▶ TRY IT: Return all lines below containing the word "calendar".

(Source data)

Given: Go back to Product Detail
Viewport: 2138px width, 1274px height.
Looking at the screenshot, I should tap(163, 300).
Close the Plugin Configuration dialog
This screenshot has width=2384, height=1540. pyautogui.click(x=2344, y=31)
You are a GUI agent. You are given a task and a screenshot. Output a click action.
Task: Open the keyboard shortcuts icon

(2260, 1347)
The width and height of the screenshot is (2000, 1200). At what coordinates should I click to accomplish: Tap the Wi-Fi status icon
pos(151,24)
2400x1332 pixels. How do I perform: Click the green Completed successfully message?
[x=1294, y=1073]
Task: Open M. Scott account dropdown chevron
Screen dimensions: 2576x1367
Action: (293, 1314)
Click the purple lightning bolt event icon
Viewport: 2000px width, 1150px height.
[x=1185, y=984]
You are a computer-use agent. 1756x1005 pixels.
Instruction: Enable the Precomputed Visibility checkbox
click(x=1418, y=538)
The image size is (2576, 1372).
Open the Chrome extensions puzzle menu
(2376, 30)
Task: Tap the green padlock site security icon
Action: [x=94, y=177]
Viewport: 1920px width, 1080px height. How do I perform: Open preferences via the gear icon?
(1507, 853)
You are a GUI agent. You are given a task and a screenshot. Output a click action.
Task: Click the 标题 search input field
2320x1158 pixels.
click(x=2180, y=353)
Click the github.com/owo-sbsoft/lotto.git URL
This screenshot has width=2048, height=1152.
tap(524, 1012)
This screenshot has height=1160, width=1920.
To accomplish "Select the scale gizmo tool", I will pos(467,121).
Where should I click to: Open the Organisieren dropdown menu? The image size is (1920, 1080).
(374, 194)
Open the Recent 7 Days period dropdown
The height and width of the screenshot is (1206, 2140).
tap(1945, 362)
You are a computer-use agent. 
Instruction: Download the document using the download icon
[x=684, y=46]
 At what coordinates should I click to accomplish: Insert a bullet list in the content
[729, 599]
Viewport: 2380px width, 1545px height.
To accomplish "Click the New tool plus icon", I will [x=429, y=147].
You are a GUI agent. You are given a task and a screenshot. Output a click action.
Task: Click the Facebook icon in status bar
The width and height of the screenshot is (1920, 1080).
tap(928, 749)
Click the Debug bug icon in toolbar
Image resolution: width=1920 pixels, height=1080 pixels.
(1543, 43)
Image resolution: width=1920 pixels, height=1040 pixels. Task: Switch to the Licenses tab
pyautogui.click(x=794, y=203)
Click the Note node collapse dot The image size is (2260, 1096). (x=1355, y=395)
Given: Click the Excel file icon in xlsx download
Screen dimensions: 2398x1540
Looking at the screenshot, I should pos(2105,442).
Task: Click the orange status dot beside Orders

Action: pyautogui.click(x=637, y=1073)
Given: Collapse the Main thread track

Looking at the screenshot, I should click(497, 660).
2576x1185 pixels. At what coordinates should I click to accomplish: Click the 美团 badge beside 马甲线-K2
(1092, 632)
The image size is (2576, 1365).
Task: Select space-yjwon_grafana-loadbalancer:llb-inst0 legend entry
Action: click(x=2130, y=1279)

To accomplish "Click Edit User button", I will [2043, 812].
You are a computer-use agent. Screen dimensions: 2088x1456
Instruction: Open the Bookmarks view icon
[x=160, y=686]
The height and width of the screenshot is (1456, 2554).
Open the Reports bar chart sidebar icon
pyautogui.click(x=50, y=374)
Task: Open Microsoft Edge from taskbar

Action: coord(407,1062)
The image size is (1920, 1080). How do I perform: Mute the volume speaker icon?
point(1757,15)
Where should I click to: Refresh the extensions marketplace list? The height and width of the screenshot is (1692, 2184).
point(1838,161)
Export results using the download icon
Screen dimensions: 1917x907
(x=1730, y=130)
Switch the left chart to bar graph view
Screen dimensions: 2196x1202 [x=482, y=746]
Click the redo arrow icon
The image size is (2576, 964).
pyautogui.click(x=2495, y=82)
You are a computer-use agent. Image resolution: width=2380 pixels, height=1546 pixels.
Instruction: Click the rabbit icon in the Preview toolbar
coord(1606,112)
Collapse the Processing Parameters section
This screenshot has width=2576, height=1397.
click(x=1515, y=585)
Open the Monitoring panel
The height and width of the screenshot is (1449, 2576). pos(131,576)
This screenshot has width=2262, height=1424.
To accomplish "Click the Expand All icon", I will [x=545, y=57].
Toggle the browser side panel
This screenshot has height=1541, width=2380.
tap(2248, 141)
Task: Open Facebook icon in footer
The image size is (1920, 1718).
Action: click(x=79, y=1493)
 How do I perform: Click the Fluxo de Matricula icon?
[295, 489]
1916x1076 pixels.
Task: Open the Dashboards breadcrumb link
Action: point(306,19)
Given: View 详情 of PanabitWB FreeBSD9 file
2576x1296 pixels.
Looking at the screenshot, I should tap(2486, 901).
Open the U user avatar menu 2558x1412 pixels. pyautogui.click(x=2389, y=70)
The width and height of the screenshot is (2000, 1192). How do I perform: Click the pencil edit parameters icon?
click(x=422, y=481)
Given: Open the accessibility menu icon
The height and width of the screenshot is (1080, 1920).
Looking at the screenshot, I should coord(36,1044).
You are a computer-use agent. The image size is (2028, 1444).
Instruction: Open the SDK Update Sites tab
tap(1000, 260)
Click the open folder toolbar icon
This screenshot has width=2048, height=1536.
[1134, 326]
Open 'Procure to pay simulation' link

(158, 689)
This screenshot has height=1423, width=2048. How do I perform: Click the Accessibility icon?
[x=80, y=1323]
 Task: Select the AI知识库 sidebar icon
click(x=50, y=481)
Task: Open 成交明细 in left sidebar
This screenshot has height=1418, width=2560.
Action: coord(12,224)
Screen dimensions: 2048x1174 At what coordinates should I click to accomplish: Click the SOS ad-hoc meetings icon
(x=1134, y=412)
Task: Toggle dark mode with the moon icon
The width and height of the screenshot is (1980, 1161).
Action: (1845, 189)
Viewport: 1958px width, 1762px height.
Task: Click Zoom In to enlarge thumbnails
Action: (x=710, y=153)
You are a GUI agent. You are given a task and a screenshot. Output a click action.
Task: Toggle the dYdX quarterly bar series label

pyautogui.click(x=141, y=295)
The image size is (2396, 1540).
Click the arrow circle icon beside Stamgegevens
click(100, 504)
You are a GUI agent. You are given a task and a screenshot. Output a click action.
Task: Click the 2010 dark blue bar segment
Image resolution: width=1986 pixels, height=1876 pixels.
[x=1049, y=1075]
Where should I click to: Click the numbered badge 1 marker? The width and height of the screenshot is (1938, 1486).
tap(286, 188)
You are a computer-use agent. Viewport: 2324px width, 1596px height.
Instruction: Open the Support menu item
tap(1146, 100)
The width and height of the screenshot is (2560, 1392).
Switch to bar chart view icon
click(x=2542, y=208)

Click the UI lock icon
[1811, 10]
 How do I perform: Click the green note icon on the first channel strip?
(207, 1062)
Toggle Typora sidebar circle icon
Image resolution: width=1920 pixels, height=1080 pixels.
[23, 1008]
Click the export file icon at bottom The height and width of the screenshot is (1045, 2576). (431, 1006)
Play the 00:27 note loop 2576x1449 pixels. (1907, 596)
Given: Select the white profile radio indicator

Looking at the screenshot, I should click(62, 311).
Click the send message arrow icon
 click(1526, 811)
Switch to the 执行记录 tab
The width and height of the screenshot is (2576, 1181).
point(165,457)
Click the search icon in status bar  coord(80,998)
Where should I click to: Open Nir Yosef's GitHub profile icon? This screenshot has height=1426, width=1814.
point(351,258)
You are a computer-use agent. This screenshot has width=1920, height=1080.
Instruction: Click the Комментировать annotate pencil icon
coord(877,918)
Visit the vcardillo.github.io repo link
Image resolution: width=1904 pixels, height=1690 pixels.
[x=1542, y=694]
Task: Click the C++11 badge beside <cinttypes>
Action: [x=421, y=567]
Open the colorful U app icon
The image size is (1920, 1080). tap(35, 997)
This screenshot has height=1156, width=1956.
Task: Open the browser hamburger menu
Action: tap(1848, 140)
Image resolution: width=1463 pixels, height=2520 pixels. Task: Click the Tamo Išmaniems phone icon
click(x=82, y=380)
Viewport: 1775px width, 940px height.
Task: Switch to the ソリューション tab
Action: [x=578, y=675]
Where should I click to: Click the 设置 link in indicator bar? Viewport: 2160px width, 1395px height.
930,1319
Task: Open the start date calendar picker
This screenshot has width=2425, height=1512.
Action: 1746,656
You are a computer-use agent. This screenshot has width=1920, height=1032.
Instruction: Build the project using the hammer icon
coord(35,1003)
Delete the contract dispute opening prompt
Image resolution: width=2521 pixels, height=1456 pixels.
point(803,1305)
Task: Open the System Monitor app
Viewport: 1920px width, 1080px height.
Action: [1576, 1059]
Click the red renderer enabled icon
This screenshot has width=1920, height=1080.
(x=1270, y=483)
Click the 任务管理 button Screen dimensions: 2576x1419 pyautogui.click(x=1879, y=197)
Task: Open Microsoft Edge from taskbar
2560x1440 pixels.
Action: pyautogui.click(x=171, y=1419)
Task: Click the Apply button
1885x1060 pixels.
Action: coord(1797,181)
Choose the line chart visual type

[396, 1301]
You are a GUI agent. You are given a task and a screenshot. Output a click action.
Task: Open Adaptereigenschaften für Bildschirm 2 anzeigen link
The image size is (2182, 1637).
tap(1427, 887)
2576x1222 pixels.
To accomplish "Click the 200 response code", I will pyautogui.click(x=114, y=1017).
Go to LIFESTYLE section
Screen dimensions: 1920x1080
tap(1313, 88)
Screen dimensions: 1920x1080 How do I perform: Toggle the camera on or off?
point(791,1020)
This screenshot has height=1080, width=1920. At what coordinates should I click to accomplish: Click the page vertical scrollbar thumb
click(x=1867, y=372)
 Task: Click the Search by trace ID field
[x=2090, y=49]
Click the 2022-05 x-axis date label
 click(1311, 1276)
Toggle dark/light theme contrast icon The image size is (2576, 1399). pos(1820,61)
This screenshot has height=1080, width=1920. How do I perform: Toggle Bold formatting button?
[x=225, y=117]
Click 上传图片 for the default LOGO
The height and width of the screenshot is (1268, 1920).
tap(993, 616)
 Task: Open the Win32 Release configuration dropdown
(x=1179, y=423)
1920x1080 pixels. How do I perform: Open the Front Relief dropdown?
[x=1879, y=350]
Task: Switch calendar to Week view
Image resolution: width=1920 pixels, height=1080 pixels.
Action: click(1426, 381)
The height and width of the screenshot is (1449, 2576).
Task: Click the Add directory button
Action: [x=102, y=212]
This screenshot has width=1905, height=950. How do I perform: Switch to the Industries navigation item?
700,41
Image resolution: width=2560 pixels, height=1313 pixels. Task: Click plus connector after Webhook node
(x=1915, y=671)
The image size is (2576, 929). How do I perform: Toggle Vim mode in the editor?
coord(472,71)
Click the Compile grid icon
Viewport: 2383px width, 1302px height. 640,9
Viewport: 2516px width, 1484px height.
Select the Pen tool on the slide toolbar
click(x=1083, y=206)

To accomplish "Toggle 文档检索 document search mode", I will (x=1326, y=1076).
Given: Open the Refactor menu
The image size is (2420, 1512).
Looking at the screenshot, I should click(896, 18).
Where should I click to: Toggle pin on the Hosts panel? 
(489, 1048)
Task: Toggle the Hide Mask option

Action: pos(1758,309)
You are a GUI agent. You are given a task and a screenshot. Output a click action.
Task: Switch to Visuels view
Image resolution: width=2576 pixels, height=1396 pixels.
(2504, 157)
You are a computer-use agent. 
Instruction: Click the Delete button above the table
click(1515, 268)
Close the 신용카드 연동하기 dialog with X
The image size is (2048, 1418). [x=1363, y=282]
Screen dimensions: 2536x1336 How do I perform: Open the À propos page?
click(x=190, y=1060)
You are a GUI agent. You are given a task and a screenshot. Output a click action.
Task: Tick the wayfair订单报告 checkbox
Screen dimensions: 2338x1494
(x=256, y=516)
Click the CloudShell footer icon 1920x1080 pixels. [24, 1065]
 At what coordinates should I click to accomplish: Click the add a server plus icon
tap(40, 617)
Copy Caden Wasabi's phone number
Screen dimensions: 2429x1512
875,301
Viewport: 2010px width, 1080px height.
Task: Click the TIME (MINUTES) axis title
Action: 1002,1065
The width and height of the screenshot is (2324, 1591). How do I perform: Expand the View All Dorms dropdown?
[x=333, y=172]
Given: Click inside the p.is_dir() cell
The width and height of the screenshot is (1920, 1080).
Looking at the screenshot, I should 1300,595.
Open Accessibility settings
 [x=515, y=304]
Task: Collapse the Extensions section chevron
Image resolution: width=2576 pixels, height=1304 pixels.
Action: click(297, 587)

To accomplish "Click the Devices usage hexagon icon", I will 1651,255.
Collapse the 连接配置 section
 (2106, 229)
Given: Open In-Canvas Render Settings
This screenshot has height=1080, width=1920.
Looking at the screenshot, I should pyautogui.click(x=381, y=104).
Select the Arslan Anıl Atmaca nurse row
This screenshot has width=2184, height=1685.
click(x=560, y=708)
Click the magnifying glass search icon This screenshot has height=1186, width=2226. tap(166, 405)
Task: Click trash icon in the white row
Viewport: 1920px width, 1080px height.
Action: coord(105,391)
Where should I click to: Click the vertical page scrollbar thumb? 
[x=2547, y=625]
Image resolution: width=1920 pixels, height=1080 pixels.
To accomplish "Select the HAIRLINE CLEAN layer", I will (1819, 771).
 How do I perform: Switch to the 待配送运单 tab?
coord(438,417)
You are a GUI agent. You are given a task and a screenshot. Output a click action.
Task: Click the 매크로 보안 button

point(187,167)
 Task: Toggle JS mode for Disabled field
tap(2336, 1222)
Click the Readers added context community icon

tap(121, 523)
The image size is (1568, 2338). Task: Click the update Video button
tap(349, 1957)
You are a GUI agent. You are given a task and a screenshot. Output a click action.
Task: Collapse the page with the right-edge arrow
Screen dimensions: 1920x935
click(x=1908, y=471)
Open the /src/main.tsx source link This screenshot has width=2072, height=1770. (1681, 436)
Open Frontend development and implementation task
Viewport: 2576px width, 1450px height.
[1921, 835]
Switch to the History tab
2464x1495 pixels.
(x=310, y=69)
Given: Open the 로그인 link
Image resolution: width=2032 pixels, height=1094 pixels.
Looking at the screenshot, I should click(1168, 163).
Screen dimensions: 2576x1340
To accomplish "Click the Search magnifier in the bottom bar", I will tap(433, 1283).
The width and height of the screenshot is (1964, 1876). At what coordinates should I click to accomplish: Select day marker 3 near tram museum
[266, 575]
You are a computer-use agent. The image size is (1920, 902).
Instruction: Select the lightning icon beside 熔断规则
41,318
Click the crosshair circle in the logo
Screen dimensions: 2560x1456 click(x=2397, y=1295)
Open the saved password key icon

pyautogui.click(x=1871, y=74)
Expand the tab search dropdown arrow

▶ OUTPUT FOR THIS TASK:
Task: Open the start date calendar picker
Task: Switch calendar to Week view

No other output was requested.